If, as the trial court stated, the only issue it considered was the statute of limitations issue, there is no basis for its distinction between Amy Jackson and the other entities and individuals who signed the November 16, 1989 indemnity agreement.   Under the plain terms of the indemnity agreement, each signatory is jointly and severally liable for the losses sustained by DICO as a result of its issuance of bonds to the City to guarantee Jackson's work.   The trial court therefore erred in making a distinction between the signatories on statute of limitations grounds.


The judgment in favor of Amy Jackson is reversed.   DICO is to recover its costs from Amy Jackson.


1.   By order filed March 12, 2001, we reserved decision on DICO's request that we take judicial notice of certain legislative materials.   We now deny the request as the issue is moot.

2.   DICO's counsel has advised us that the statute of limitations issue had nothing to do with Amy Jackson and “pertained only to Chino's appeal of the liability of Jackson and DICO to it, and not the liability of Amy Jackson to DICO.” We note, however, that Amy Jackson repeatedly argued that DICO's claim against her was barred by Code of Civil Procedure section 337.1.   Amy Jackson does not mention this defense or raise this issue in her brief for this appeal.

3.   According to DICO's counsel, its proposed settled statement was timely filed without subsequent objection, but no hearing was ever held on it.   However, the appellate division allowed augmentation of the record to include it.   The trial court's order settling the City's statement for appeal states that the court considered DICO's “objections and supplement to the City of Chino's proposed statement” but it is unclear if the reference is to DICO's proposed settled statement.   We consider DICO's proposed settled statement only to establish that extrinsic evidence was introduced, and that it conflicted.

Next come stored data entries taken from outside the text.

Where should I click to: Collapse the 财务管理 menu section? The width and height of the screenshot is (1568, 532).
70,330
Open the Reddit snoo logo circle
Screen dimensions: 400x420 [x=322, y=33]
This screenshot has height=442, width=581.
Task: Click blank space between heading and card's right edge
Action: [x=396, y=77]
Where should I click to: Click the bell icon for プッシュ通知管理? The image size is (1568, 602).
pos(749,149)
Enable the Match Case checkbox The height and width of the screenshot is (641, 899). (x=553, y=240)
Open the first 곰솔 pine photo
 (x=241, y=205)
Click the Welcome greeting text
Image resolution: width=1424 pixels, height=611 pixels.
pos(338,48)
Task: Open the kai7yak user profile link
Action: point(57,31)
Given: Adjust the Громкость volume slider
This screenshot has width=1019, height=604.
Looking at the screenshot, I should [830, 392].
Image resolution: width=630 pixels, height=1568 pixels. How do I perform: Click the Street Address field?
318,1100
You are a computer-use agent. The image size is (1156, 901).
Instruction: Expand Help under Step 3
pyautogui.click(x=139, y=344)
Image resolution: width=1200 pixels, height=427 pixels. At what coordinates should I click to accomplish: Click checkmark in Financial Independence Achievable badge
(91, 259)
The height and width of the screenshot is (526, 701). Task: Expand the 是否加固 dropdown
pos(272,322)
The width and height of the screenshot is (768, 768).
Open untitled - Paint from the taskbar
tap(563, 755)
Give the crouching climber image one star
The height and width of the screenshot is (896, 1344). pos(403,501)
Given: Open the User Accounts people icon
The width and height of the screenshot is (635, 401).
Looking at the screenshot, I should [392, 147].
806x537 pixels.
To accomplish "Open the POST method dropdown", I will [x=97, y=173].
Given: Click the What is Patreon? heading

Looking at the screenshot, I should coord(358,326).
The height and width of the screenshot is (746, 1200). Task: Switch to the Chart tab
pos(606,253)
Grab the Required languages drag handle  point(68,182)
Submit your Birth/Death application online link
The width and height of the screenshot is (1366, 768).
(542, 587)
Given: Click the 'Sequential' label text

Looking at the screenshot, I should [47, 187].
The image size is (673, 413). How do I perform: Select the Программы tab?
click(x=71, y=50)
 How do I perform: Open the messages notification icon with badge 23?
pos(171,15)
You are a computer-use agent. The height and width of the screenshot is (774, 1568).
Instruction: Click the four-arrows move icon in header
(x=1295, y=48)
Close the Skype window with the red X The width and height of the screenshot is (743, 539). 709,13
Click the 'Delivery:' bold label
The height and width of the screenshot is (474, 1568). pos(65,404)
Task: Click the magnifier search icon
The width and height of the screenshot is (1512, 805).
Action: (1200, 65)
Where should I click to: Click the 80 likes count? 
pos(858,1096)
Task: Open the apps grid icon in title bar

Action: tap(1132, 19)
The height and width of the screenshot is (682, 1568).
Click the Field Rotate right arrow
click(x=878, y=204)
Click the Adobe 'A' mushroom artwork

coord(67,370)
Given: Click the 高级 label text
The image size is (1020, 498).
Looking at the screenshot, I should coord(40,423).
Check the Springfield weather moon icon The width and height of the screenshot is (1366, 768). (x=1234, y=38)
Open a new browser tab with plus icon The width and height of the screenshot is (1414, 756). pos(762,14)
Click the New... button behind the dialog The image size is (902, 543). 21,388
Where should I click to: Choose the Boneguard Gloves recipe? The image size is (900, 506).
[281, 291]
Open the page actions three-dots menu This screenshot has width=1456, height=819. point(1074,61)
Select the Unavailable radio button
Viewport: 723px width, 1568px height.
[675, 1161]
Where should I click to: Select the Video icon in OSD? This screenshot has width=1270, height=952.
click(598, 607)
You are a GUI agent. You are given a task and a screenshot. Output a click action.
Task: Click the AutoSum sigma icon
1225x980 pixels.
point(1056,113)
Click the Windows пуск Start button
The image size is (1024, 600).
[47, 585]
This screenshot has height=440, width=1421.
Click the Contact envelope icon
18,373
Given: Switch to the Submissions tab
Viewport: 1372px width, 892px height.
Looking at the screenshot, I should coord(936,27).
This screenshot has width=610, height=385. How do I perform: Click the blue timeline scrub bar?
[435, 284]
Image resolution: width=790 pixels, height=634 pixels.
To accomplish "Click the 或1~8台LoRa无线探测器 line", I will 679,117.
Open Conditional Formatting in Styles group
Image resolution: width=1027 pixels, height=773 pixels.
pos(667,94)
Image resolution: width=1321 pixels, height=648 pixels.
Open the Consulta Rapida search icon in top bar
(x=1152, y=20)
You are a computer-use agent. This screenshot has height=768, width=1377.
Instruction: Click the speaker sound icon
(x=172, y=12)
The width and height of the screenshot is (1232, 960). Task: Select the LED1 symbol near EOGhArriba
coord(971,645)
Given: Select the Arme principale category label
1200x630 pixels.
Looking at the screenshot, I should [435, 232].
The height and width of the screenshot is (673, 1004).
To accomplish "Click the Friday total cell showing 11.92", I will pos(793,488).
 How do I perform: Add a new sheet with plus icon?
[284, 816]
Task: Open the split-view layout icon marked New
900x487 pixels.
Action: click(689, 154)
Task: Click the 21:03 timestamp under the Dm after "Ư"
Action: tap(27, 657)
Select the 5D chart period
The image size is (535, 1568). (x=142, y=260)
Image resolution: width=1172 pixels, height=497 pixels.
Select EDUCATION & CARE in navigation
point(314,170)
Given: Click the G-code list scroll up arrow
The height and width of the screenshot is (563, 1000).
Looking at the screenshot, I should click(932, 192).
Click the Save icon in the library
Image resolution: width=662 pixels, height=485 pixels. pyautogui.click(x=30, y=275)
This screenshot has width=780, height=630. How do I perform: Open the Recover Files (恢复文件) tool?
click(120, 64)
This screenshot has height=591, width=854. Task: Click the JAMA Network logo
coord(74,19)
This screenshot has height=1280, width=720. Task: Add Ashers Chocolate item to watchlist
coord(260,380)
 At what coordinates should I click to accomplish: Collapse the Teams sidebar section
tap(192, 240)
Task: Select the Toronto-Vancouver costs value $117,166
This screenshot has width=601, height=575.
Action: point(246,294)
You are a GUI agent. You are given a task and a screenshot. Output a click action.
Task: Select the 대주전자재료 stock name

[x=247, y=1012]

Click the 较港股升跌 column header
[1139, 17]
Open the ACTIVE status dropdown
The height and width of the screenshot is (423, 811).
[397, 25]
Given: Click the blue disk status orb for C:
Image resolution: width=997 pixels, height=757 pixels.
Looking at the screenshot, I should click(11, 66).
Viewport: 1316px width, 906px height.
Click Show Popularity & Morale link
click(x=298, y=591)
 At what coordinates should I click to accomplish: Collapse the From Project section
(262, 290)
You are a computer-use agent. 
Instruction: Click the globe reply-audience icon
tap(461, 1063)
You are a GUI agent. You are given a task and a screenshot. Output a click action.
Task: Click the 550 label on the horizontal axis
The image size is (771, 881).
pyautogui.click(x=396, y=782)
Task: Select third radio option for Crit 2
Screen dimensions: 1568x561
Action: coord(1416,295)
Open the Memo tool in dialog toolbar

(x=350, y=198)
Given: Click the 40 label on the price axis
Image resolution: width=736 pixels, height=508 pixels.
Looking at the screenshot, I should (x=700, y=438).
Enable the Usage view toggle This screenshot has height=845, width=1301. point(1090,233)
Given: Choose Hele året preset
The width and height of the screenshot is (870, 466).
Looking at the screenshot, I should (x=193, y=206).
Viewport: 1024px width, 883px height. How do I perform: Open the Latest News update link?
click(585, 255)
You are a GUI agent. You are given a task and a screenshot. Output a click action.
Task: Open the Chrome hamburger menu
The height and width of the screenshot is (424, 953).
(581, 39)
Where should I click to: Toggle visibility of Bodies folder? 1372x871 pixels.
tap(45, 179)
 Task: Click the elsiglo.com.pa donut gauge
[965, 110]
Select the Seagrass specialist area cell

4.   Specifically, Amy Jackson states:  “The problem with [DICO's] argument is that the Trial Court weighed the testimony of DICO's witness, Susan Moore, against the testimony of Schuyler W. Jackson, including documentary evidence, and concluded that DICO failed to establish sufficient evidence as to the liability of Amy Jackson.”   However, we are unable to find any indication in the record that the trial court did any such thing.


We concur:  McKINSTER, and GAUT, JJ.